Radix sort's time complexity is O(kn) where n is the number of keys to be sorted and k is the key length. Similarly, the time complexity for the insert, delete, and lookup operations in a trie is O(k). However, assuming all elements are distinct, isn't k>=log(n)? If so, that would mean Radix sort's asymptotic time complexity is O(nlogn), equal to that of quicksort, and trie operations have a time complexity of O(logn), equal to that of a balanced binary search tree. Of course, the constant factors may differ significantly, but the asymptotic time complexities won't. Is this true, and if so, do radix sort and tries have other advantages over other algorithms and data structures?

Edit:

Quicksort and its competitors perform O(nlogn) comparisons; in the worst case each comparison will take O(k) time (keys differ only at last digit checked). Therefore, those algorithms take O(knlogn) time. By that same logic, balanced binary search tree operations take O(klogn) time.

Answer 1

Big O notation is not used that way, even if k>=log n for radix sorting, O(kn) means that your processing time will double if n doubles and so on, this is how you should use big-o notation.

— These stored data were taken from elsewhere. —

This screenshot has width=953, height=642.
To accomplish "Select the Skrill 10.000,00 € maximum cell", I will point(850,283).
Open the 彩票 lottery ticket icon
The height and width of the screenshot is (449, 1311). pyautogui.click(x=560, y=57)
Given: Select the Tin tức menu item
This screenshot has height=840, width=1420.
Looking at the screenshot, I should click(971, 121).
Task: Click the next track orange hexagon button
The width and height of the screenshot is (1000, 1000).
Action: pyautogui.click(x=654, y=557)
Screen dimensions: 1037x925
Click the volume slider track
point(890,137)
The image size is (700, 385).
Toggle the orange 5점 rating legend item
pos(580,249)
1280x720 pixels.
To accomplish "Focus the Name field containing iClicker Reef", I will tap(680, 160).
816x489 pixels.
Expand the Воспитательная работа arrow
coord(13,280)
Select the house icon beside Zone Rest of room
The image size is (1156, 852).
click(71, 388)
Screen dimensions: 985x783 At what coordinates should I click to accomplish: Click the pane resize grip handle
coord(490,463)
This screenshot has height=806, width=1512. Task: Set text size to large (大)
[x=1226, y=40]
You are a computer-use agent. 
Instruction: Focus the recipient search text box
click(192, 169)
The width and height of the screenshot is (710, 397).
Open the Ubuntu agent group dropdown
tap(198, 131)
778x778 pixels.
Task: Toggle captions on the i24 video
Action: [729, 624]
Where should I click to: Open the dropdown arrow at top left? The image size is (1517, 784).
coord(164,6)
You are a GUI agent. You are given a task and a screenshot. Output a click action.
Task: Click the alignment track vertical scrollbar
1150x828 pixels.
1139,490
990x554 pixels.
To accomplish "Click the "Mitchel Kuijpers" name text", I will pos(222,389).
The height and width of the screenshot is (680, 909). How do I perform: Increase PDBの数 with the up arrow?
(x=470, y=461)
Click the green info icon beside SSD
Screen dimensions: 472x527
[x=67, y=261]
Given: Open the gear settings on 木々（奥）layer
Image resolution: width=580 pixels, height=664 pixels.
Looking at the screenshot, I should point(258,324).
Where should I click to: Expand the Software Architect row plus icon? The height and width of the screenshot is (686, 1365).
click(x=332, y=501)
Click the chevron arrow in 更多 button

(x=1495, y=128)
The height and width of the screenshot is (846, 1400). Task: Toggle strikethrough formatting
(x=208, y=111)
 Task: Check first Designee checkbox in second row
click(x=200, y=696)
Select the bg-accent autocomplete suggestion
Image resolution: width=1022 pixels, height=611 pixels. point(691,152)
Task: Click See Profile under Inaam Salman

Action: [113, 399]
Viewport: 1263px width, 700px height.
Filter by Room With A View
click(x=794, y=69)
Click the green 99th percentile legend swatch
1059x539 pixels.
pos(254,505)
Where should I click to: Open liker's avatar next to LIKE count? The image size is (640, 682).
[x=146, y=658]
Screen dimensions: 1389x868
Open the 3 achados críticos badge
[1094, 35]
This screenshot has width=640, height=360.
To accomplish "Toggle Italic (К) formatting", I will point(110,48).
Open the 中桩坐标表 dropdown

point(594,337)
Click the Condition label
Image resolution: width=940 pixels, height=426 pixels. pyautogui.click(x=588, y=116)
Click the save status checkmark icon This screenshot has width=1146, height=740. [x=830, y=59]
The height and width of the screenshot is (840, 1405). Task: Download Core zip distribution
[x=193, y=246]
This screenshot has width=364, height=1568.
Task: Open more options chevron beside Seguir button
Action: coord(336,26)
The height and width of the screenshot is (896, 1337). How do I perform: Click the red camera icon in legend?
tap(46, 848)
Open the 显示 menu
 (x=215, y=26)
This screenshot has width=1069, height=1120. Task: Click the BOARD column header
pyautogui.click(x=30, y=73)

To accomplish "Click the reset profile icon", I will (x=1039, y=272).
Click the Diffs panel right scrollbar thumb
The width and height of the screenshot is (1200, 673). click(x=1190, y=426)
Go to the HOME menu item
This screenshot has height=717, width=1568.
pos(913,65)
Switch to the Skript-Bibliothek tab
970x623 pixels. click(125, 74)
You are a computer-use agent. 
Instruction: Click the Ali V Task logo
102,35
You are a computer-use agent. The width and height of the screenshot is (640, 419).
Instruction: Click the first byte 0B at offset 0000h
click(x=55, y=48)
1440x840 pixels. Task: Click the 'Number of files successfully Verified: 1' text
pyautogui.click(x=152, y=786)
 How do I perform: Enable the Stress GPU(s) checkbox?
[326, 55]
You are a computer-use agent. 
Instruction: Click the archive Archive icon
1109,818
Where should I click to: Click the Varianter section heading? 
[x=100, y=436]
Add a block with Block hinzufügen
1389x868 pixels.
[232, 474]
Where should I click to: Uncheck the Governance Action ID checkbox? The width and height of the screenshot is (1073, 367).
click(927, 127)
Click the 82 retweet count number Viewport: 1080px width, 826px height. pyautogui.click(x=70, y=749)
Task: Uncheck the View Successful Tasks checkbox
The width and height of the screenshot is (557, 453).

One advantage of radix sort is that it's worst case is O(kn) (quicksort's O(n^2)) so radix sort is somehow more resistant to malicious input than quicksort. It can also be really fast in term of real perfomance, if you use bitwise operations, a power of 2 as a base and in-place msd-radix sort with insertion sort for smaller arrays.

The same argument is valid for tries, they are resistant to malicious input in the sense that insertion/search is O(k) in the worst case. Hashtables perform insertion/search in O(1) but with O(k) hashing and in the worst case O(N) insertion/search. Also, tries can store strings more efficiently.

Check Algorithmic Complexity Attacks

Answer 2

The asymptotic time complexity of Radix sort is O(NlogN) which is also the time complexity of Qucik sort. The advantage of Radix sort is that it's best, average and worst case performance is same where as the worst case performance of Quick sort is O(N^2). But it takes twice the sapce as required by Quick sort. So, if space complexity is not a problem then Radix sort is a better option.